¿Puedes continuar el texto sobre Bernard Shaw a partir de su última oración?

Fragmento proporcionado -
----
Mr. Bernard Shaw fue una de mis más tempranas antipatías. En efecto; casi mi
primer desahogo literario, escrito cuando servía como subalterno en el Ejército de la
India en 1897 (y que jamás vio la luz pública), era un feroz ataque contra aquél, con
motivo de un artículo suyo en que denigraba y ridiculizaba al Ejército británico en
alguna guerra de menor importancia. Pasaron cuatro o cinco años antes de que yo lo
conociese personalmente. Mi madre, siempre en grato contacto con círculos teatrales
y artísticos, me llevó un día a comer con él. Me sentí instantáneamente atraído por la
chispeante alegría de su conversación, e impresionado al no verle comer más que
vegetales y frutas y no beber más que agua. Refiriéndome a este último hábito, le
pregunté: «¿De veras no bebe usted nunca vino alguno?». «Soy lo suficiente
contumaz para encontrarme bien así». Quizá tuviese noticias de mi juvenil prejuicio
contra él. De años posteriores, y especialmente después de la Guerra, puedo recordar
varias agradables y, para mí, memorables charlas sobre política, principalmente
acerca de Irlanda y del socialismo. Supongo que tales encuentros no habrán sido
desagradables para él, pues tuvo la bondad de regalarme un ejemplar de su magnus
opus, The Intelligent Woman’s Guide to Socialism, advirtiéndome (a continuación y
erróneamente): «Es el medio mejor para impedir que usted lo lea». Al contrario,
poseo una tan vívida imagen de ese brillante, ágil, fiero y comprensivo ser que se
llama Jack Frost bailando entre cabrilleos de luz solar, que sentiría mucho perder el
libro.
Uno de sus biógrafos, Edward Shanks, dice de Bernard Shaw: «Es más
importante recordar que empezó a florecer al final del siglo XIX que su nacimiento en
Irlanda»; y es cierto, porque las influencias irlandesas sólo las descubren en él
aquellos que quieren encontrarlas. Por el contrario, la influencia del fin de siglo es
fuerte: no el pálido influjo de los decadentistas, sino el ímpetu ardiente del Nuevo
periodismo, el Nuevo movimiento político, el Nuevo movimiento religioso. Todo el
fervor y la afectación de los Movimientos Nuevos (con mayúsculas) se apoderaron de
él. Durante nueve años había estado viviendo en Londres bajo las punzadas de la
pobreza y el más agudo aguijón del fracaso. Su temo color marrón, su sombrero
puesto del revés (por alguna rara economía), su gabán negro que iba tirando
lentamente a verde, estaban llegando a ser gradualmente conocidos. Pero en todos
aquellos años no ganó más que seis libras, cinco de las cuales lo fueron por un
anuncio. Mientras tanto, vivía a expensas de su madre, y escribió sin lograr
retribución unas cuantas novelas mediocres.
----
Información proporcionada -
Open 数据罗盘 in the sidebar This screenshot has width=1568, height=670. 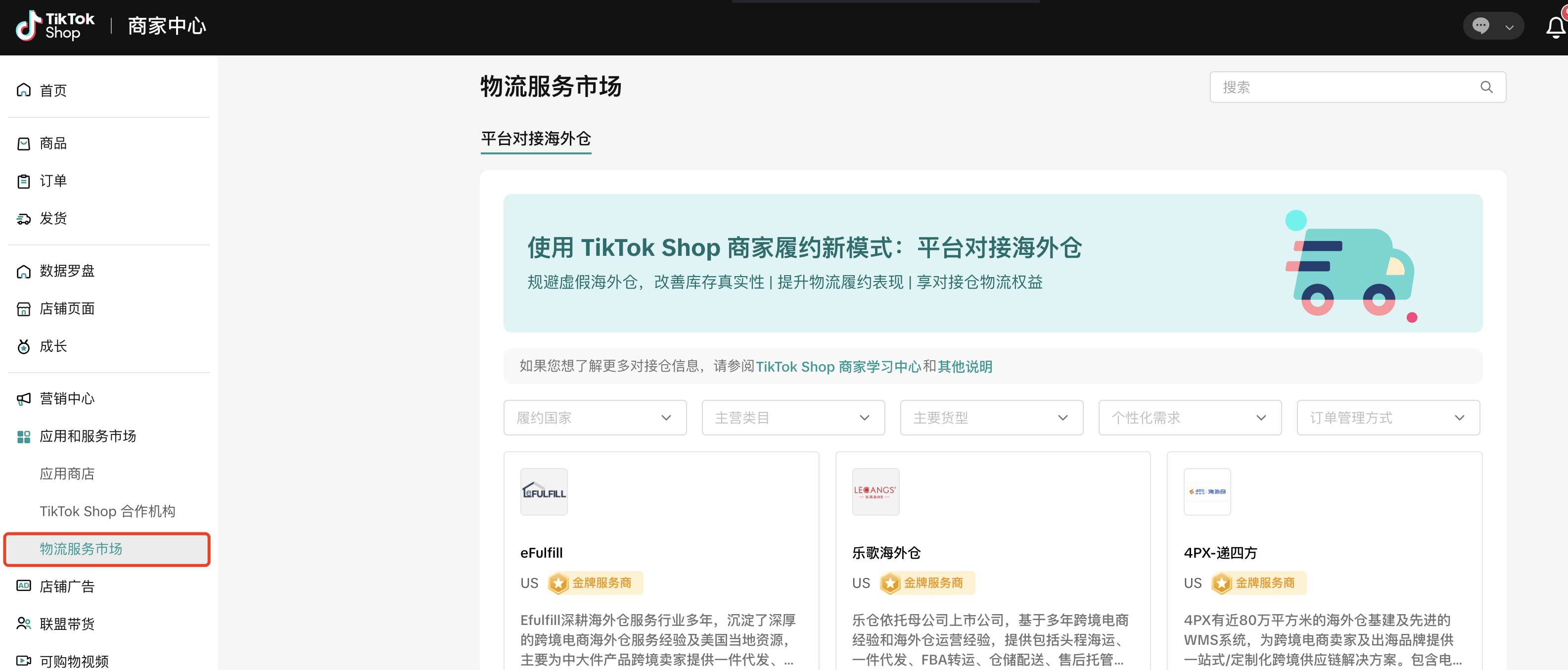click(x=67, y=271)
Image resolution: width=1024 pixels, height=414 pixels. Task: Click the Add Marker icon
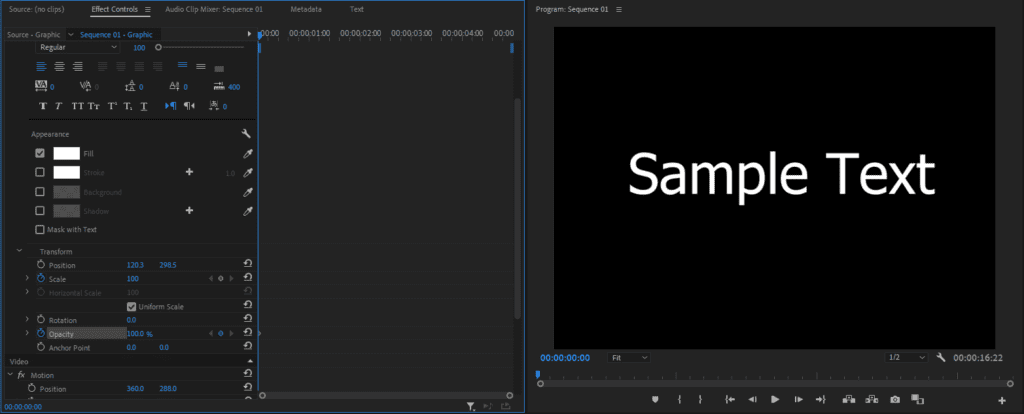click(x=656, y=400)
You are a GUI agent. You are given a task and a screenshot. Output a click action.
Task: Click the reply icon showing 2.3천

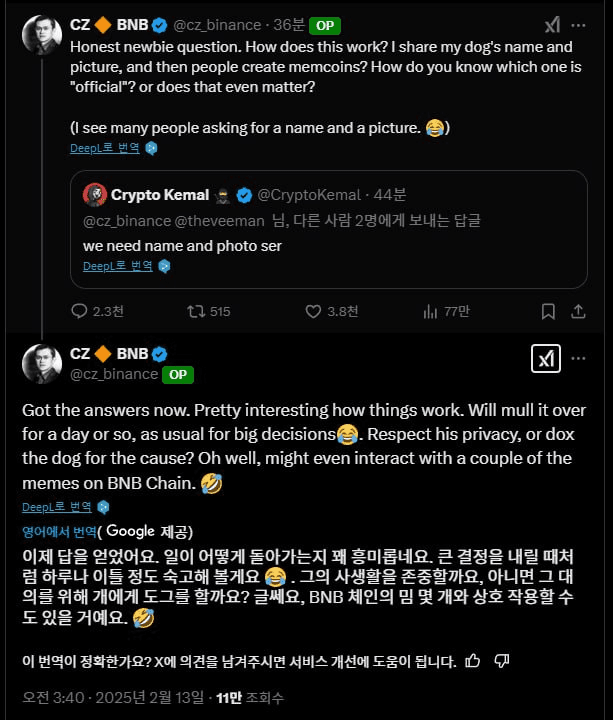tap(80, 311)
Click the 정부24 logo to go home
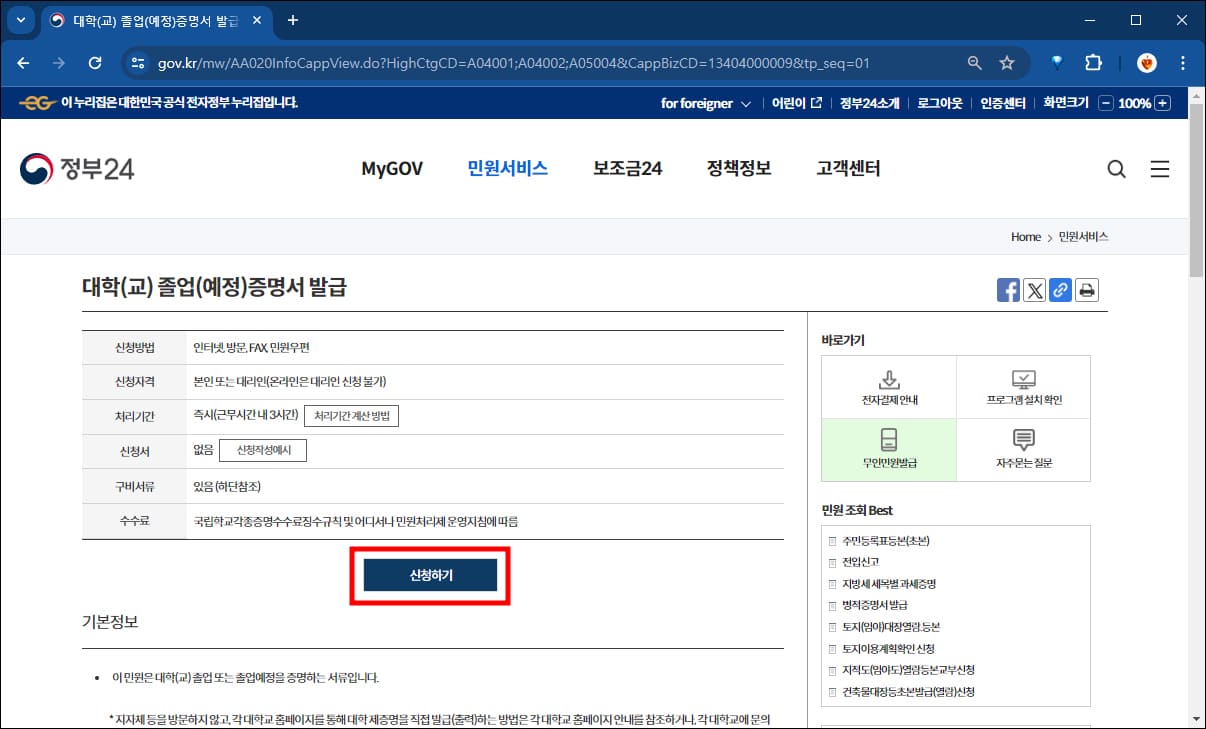This screenshot has height=729, width=1206. point(78,168)
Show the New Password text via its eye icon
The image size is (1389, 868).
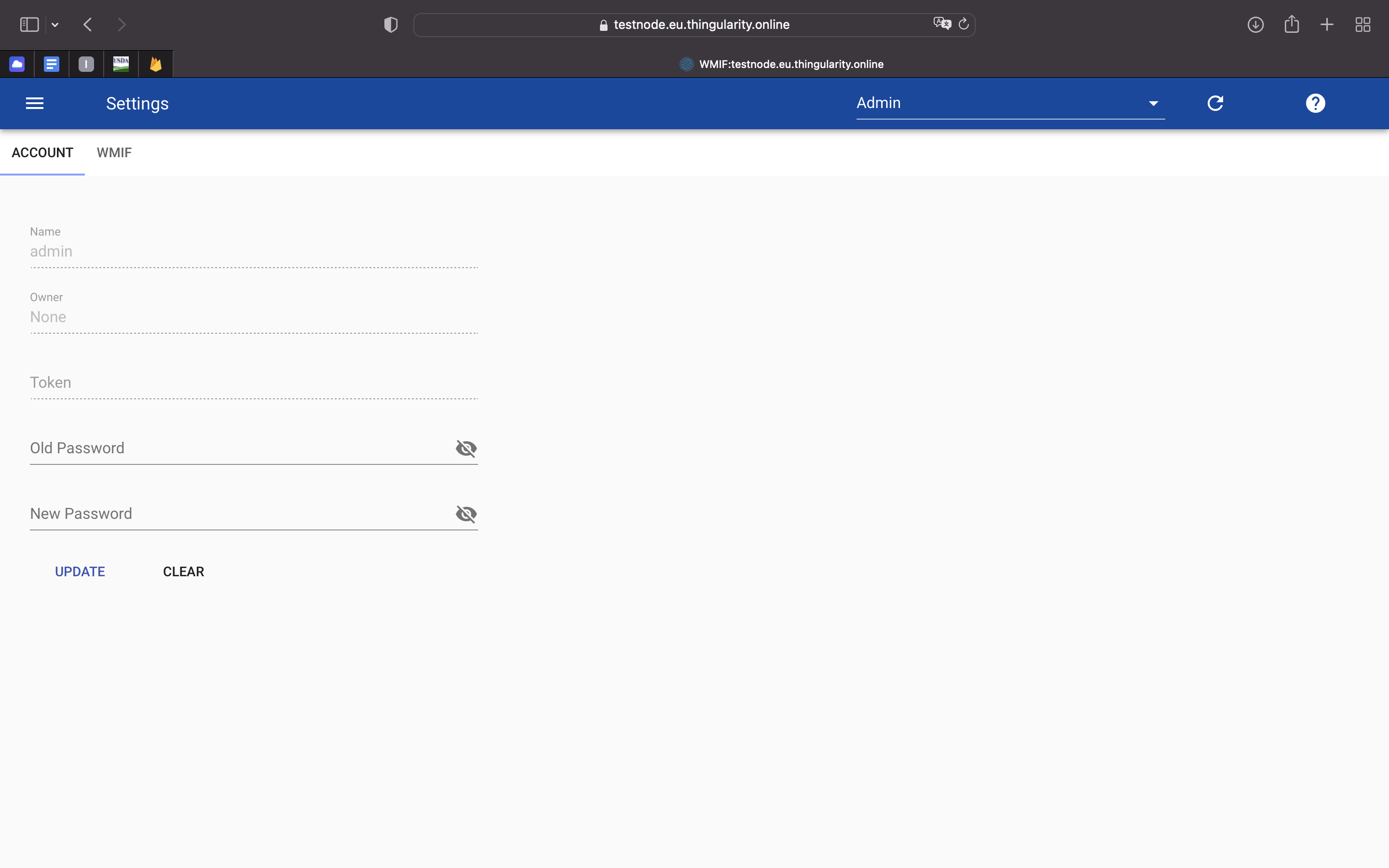[x=465, y=514]
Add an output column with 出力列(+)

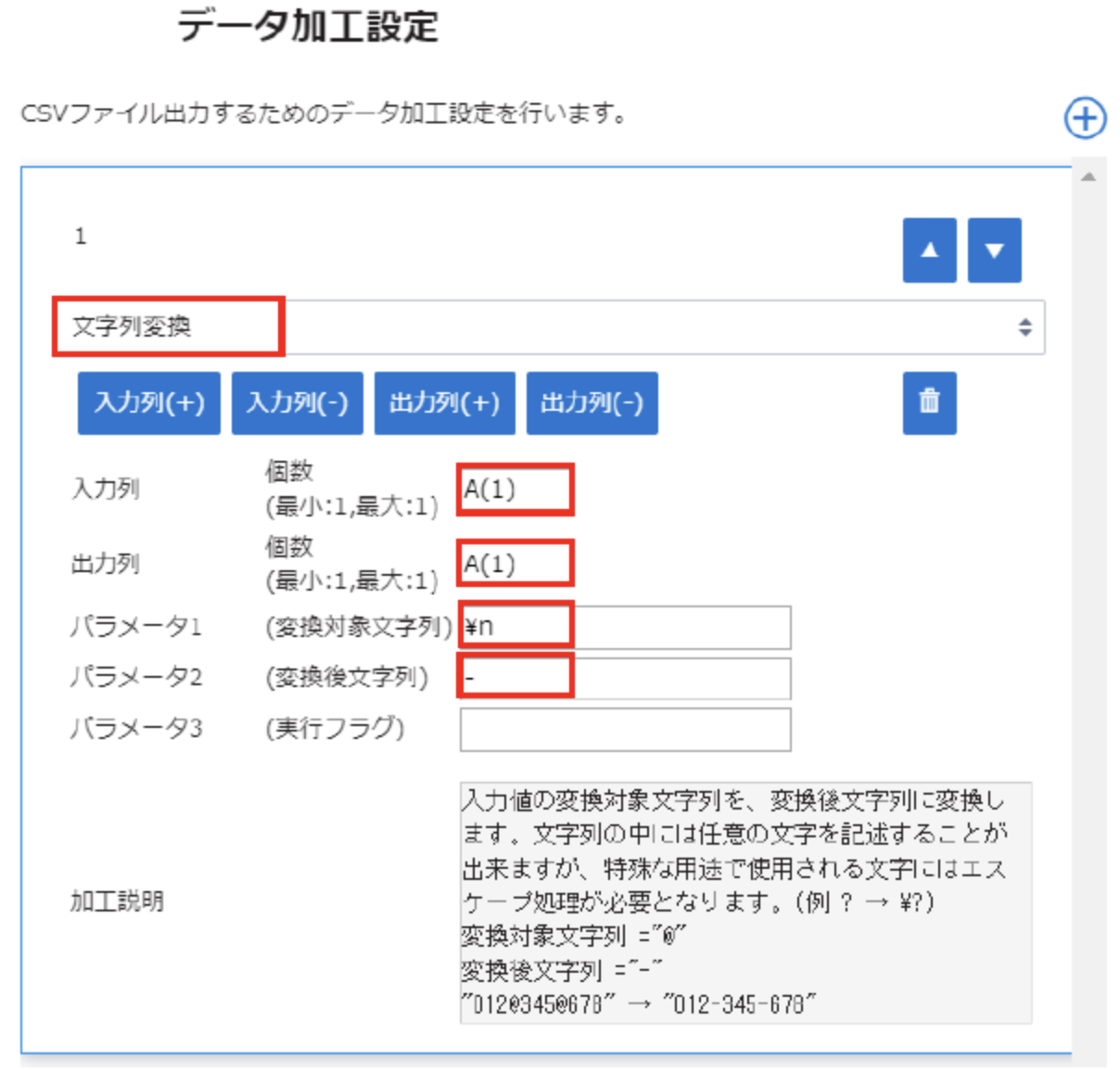click(444, 403)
----
Respuesta final -
Hallábase aún tan oscurecido que se sobrecogía y vacilaba al escribir hasta la
misma primera frase de sus artículos. Poco a poco se le fueron presentando algunos
trabajos: críticas de música, de teatros, sátiras políticas y artículos; pero hasta 1892
no apareció su primera comedia: Widower’s Houses.
Sus primeros años en Irlanda le habían imbuido en repugnancia contra la
respetabilidad y la religión; en parte porque eran los blancos que estaban de moda
entre la juventud de entonces, y Shaw ha sido siempre hijo de aquella época; y en
parte porque sus familiares, bien por un esfuerzo para mantenerse dignos de su
posición de primos de un baronet, o para encubrir su pobreza, sostenían sumisamente
aquellos principios.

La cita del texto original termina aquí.